In a small bowl, beat together movie and pages until fully comprehended. Let sit for a week or two.
In a larger bowl, beat together camera, adventurous spirit, appetite and professor (gently). Combine remaining ingredients and place in oven at 65º from 6:15 pm to 9:00 pm. Enjoy.

Trekking

Trekking

I came to North Beach with my small bowl of movie and pages fully comprehended, prepared absorb the rest of my ingredients with gusto and reporter-like attentiveness. First stop: City Lights. Having visited City Lights multiple times before, the setting itself was nothing new, but this experience would be. I’d only just learned from the first half of my recipe that two of the Beat Generation’s premier writers—Allen Ginsberg and Jack Kerouac—had their poems and novels published by City Lights Publications. One of Ginsberg’s book of poems was so controversial that City Lights founder and proprietor Lawrence Ferlinghetti was arrested on charges of selling “obscene material”. Eventually winning the case, City Lights became an advocate for free speech. With this interesting piece of history in mind, I was excited to examine City Lights from a new perspective, seeing what details and glimpses of stories I might have overlooked before.

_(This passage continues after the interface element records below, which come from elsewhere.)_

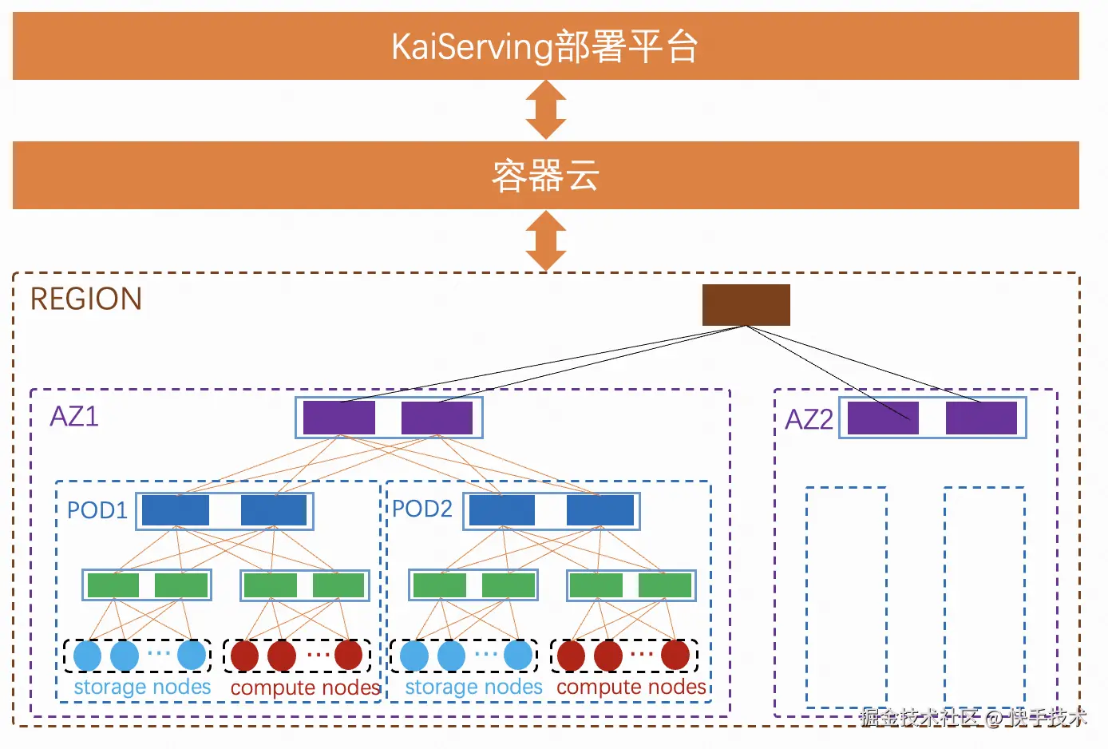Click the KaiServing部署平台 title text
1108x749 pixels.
point(544,46)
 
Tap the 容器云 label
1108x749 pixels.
point(545,175)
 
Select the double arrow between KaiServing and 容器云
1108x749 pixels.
point(545,109)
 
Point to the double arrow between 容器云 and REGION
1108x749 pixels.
point(545,240)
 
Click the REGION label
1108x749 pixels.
point(86,299)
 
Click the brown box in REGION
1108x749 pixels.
point(746,305)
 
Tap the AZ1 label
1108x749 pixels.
point(74,416)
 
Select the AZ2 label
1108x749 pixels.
point(809,419)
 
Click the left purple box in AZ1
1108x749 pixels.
point(338,418)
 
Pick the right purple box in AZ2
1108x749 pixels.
point(981,418)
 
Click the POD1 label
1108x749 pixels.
point(97,510)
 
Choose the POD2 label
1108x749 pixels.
point(422,509)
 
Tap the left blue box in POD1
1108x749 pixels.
point(176,510)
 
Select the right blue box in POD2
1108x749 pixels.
point(600,510)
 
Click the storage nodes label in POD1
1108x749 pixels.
point(142,687)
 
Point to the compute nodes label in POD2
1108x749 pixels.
point(631,688)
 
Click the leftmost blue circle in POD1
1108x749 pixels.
point(88,655)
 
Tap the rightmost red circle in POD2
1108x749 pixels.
point(675,655)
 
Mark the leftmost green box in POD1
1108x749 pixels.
point(113,585)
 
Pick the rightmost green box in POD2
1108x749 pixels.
point(665,585)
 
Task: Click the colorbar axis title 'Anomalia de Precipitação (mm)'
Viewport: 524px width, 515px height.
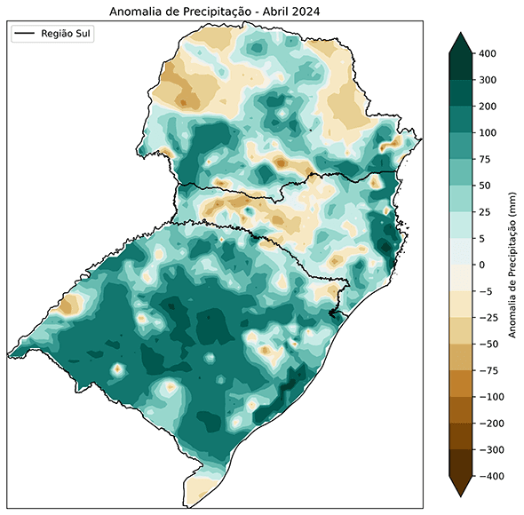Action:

However, finding parking proved difficult in North Beach (no way!) and my carpool and I arrived late. I lost my opportunity to rendezvous at City Lights, which I think is the figurative cooking equivalent of leaving the food on the stove too long. Intent on salvaging this meal, I hurried instead to meet the class at our next location—Bocci, an out-of-the-way, group friendly, moderately priced Italian restaurant. Just in time to order, I politely asked the waiter posing as Italian for the spinach raviolis. Having watched Big Night (1996) a week or so prior, my appetite for Italian food grew voracious, and I simply couldn’t wait for North Beach. Halfway between watching Big Night and visiting North Beach, I ate at another Italian restaurant, Il Fornaio and ordered raviolis there as well. Even though the cost of the raviolis at Il Fornaio was about three times that at Bocci, the Bocci raviolis proved far more delectable. Here, my appetite for Italian food was finally satiated.

The Family

The Family - Here's dad teaching all us kids valuable life lessons about Italian food.

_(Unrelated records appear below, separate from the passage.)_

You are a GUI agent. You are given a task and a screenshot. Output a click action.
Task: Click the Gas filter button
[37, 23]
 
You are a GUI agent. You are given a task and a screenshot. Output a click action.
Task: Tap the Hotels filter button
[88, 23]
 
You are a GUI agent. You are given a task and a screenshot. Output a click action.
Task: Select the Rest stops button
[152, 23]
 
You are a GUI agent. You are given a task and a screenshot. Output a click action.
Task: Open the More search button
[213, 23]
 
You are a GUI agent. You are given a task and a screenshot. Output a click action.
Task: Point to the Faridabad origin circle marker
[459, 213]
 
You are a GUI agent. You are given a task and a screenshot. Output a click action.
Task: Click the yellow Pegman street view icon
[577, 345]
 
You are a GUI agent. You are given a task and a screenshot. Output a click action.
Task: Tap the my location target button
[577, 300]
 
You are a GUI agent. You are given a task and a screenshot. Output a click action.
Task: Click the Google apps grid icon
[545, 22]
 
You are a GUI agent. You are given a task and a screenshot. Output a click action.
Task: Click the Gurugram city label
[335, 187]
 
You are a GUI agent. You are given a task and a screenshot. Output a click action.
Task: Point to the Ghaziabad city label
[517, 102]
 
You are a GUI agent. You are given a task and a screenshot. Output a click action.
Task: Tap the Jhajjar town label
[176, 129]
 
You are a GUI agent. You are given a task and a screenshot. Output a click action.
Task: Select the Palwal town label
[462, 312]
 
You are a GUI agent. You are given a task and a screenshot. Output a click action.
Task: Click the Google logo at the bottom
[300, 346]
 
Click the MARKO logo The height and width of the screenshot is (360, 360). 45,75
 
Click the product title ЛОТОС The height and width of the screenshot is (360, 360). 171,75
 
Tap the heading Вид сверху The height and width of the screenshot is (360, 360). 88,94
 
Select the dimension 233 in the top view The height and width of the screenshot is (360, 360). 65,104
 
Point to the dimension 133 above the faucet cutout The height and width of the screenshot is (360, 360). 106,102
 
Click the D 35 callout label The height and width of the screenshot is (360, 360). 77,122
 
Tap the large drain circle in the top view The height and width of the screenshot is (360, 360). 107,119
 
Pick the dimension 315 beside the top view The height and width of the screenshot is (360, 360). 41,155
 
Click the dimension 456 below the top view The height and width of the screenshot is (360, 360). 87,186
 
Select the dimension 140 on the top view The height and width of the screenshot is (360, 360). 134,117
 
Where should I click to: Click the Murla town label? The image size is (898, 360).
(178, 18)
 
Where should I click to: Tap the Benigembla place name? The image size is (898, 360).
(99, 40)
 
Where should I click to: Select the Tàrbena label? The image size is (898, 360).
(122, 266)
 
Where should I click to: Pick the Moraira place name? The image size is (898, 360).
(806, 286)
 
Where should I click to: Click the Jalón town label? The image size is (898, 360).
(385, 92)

After my meal, I made a point of using the restroom, which is something I usually do whenever I go out to eat. I have a theory that you can determine the overall cleanliness of a restaurant by how clean they keep their bathrooms. This is where you can determine a restaurant’s true devotion (or lack thereof) to cleanliness. One out-of-order toilet and what appears to be old (possibly original?) pluming. While the pink walls and doors might be a bit overbearing, the sinks and floors are clean: pass.

Toilet

Toilet - Talk about a pink bathroom. This one's out of order.

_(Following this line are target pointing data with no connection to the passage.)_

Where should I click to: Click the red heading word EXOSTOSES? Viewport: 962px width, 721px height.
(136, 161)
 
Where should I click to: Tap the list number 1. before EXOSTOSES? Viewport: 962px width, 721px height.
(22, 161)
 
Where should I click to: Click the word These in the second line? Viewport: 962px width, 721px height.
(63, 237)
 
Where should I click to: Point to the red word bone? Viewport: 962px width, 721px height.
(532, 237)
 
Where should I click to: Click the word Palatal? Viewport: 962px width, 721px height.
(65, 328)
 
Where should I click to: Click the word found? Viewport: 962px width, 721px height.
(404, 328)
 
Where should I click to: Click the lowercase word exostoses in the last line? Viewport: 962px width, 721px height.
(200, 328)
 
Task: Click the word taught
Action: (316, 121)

To top off a night of excessive starch consumption, the class and I made our way to the Italian French Bakery in search of more free bread. One of the first things I noticed upon entering the Italian French Bakery was that NO ONE there was Italian or French (Well what did I expect? This is San Francisco). The owner, a Chinese man, did delve a bit into the immigration aspect of North Beach while he showed us the massive brick ovens in which they baked their bread. Apparently these ovens are almost the last of their kind in San Francisco, because the newer ovens are built to be more earthquake safe. As a parting gift, the owner gladly gave us the free bread we were looking for, and the class and I went to Washington square to munch and talk about our assignment before heading home. All ingredients combined and baked at the scorching temperature of 65º, I do believe I make a pretty damn good figurative meal, even if I burnt it a little at the beginning. Practice makes perfect, right? Hopefully my next figurative meal will come out flawless.

4 responses to “A Big Night in North Beach

  1. i really like your recipe idea. very clever! oh, and i also couldn’t resist taking a picture of the bathroom!

  2. Haha! I love your recipe. Very tasty.

  3. So smart with the ingredients to our class. Love it!

  4. This is great:) Such a clever idea. I’d say you’re a pretty damn good cook.